Mountains should be climbed with as little effort as possible and without desire. The reality of your own nature should determine the speed. If you become restless, speed up. If you become winded, slow down. You climb the mountain in an equilibrium between restlessness and exhaustion. Then, when you’re no longer thinking ahead, each footstep isn’t just a means to an end but a unique event in itself. This leaf has jagged edges. This rock looks loose. From this place the snow is less visible, even though closer. These are things you should notice anyway. To live only for some future goal is shallow. It’s the sides of the mountain which sustain life, not the top. Here’s where things grow.
As I understand it Pirsig uses mountain climbing as a metaphor to way of living - I personally found it entertaining to think about it even narrower: as a metaphor to programming.
You want to know how to paint a perfect painting? It’s easy. Make yourself perfect and then just paint naturally. That’s the way all the experts do it. The making of a painting or the fixing of a motorcycle isn’t separate from the rest of your existence. If you’re a sloppy thinker the six days of the week you aren’t working on your machine, what trap avoidances, what gimmicks, can make you all of a sudden sharp on the seventh?

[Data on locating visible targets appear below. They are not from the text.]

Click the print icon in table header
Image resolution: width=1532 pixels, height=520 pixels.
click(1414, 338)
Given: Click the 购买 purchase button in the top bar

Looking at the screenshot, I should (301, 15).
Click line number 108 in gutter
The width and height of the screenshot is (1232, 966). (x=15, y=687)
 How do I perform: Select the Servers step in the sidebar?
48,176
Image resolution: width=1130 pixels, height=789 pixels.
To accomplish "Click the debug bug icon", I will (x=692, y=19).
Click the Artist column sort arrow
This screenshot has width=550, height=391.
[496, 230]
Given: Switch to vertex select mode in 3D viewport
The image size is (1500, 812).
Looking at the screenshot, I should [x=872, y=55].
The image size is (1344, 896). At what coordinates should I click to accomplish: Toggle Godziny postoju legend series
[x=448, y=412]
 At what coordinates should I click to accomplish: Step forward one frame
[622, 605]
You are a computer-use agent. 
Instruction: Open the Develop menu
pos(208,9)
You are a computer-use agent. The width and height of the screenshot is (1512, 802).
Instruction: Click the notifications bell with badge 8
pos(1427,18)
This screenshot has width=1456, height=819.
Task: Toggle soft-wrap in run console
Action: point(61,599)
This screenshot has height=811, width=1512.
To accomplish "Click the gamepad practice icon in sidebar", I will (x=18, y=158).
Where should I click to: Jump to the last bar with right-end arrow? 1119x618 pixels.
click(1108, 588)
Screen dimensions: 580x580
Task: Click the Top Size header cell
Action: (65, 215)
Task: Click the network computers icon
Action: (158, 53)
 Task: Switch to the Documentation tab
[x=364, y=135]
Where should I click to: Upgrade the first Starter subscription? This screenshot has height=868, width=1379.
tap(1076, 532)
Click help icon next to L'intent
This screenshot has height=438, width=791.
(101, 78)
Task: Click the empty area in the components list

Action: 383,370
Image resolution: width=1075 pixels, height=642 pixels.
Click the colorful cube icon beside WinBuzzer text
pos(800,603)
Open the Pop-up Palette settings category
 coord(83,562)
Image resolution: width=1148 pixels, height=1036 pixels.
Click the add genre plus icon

It all goes together.
But if you’re a sloppy thinker six days a week and you really try to be sharp on the seventh, then maybe the next six days aren’t going to be quite as sloppy as the preceding six. What I’m trying to come up with on these gumption traps I guess, is shortcuts to living right.
The real cycle you’re working on is a cycle called yourself. The machine that appears to be “out there” and the person that appears to be “in here” are not two separate things. They grow toward Quality or fall away from Quality together.